GOAL ▸ Put the data below into a Markdown table with two columns, Row and Line. Skip blank lines and number the rest in order.

[start of ITEMS]

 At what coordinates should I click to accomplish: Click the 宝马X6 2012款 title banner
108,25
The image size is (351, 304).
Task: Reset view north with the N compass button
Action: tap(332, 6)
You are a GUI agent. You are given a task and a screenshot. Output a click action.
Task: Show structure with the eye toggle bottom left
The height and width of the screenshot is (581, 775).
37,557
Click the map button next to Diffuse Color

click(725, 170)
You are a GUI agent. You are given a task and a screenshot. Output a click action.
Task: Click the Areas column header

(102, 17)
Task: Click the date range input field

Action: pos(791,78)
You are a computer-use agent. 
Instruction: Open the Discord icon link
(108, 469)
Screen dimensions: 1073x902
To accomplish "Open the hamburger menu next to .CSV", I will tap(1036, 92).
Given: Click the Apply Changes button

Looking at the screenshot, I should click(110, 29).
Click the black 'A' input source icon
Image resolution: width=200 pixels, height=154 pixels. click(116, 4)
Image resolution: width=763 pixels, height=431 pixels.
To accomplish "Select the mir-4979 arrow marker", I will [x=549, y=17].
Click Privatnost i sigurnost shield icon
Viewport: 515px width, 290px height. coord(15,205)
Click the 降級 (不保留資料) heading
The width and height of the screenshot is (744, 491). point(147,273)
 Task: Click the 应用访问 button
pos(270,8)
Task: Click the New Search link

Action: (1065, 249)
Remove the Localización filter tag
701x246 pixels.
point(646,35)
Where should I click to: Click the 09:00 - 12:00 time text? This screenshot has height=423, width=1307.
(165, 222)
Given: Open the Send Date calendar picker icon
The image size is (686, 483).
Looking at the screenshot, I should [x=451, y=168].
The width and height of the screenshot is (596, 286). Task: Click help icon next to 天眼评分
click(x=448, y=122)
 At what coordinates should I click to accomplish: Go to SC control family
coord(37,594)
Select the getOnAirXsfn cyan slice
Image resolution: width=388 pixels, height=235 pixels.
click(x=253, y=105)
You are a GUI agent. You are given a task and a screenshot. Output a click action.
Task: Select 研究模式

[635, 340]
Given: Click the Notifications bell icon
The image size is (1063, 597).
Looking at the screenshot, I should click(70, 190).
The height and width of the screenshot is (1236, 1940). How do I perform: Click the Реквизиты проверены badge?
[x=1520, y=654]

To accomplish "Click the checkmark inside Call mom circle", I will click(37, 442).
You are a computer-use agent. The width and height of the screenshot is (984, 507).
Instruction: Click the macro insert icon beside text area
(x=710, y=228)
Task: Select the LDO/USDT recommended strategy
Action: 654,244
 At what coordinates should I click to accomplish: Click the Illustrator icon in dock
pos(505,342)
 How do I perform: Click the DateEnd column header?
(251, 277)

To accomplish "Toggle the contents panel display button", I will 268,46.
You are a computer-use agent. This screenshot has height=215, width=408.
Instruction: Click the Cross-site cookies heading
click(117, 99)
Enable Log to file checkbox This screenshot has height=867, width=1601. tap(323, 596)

[end of ITEMS]

CORRECT RESULT ▸
| Row | Line |
|---|---|
| 1 |  At what coordinates should I click to accomplish: Click the 宝马X6 2012款 title banner |
| 2 | 108,25 |
| 3 | The image size is (351, 304). |
| 4 | Task: Reset view north with the N compass button |
| 5 | Action: tap(332, 6) |
| 6 | You are a GUI agent. You are given a task and a screenshot. Output a click action. |
| 7 | Task: Show structure with the eye toggle bottom left |
| 8 | The height and width of the screenshot is (581, 775). |
| 9 | 37,557 |
| 10 | Click the map button next to Diffuse Color |
| 11 | click(725, 170) |
| 12 | You are a GUI agent. You are given a task and a screenshot. Output a click action. |
| 13 | Task: Click the Areas column header |
| 14 | (102, 17) |
| 15 | Task: Click the date range input field |
| 16 | Action: pos(791,78) |
| 17 | You are a computer-use agent.  |
| 18 | Instruction: Open the Discord icon link |
| 19 | (108, 469) |
| 20 | Screen dimensions: 1073x902 |
| 21 | To accomplish "Open the hamburger menu next to .CSV", I will tap(1036, 92). |
| 22 | Given: Click the Apply Changes button |
| 23 | Looking at the screenshot, I should click(110, 29). |
| 24 | Click the black 'A' input source icon |
| 25 | Image resolution: width=200 pixels, height=154 pixels. click(116, 4) |
| 26 | Image resolution: width=763 pixels, height=431 pixels. |
| 27 | To accomplish "Select the mir-4979 arrow marker", I will [x=549, y=17]. |
| 28 | Click Privatnost i sigurnost shield icon |
| 29 | Viewport: 515px width, 290px height. coord(15,205) |
| 30 | Click the 降級 (不保留資料) heading |
| 31 | The width and height of the screenshot is (744, 491). point(147,273) |
| 32 |  Task: Click the 应用访问 button |
| 33 | pos(270,8) |
| 34 | Task: Click the New Search link |
| 35 | Action: (1065, 249) |
| 36 | Remove the Localización filter tag |
| 37 | 701x246 pixels. |
| 38 | point(646,35) |
| 39 | Where should I click to: Click the 09:00 - 12:00 time text? This screenshot has height=423, width=1307. |
| 40 | (165, 222) |
| 41 | Given: Open the Send Date calendar picker icon |
| 42 | The image size is (686, 483). |
| 43 | Looking at the screenshot, I should [x=451, y=168]. |
| 44 | The width and height of the screenshot is (596, 286). Task: Click help icon next to 天眼评分 |
| 45 | click(x=448, y=122) |
| 46 |  At what coordinates should I click to accomplish: Go to SC control family |
| 47 | coord(37,594) |
| 48 | Select the getOnAirXsfn cyan slice |
| 49 | Image resolution: width=388 pixels, height=235 pixels. |
| 50 | click(x=253, y=105) |
| 51 | You are a GUI agent. You are given a task and a screenshot. Output a click action. |
| 52 | Task: Select 研究模式 |
| 53 | [635, 340] |
| 54 | Given: Click the Notifications bell icon |
| 55 | The image size is (1063, 597). |
| 56 | Looking at the screenshot, I should click(70, 190). |
| 57 | The height and width of the screenshot is (1236, 1940). How do I perform: Click the Реквизиты проверены badge? |
| 58 | [x=1520, y=654] |
| 59 | To accomplish "Click the checkmark inside Call mom circle", I will click(37, 442). |
| 60 | You are a computer-use agent. The width and height of the screenshot is (984, 507). |
| 61 | Instruction: Click the macro insert icon beside text area |
| 62 | (x=710, y=228) |
| 63 | Task: Select the LDO/USDT recommended strategy |
| 64 | Action: 654,244 |
| 65 |  At what coordinates should I click to accomplish: Click the Illustrator icon in dock |
| 66 | pos(505,342) |
| 67 |  How do I perform: Click the DateEnd column header? |
| 68 | (251, 277) |
| 69 | To accomplish "Toggle the contents panel display button", I will 268,46. |
| 70 | You are a computer-use agent. This screenshot has height=215, width=408. |
| 71 | Instruction: Click the Cross-site cookies heading |
| 72 | click(117, 99) |
| 73 | Enable Log to file checkbox This screenshot has height=867, width=1601. tap(323, 596) |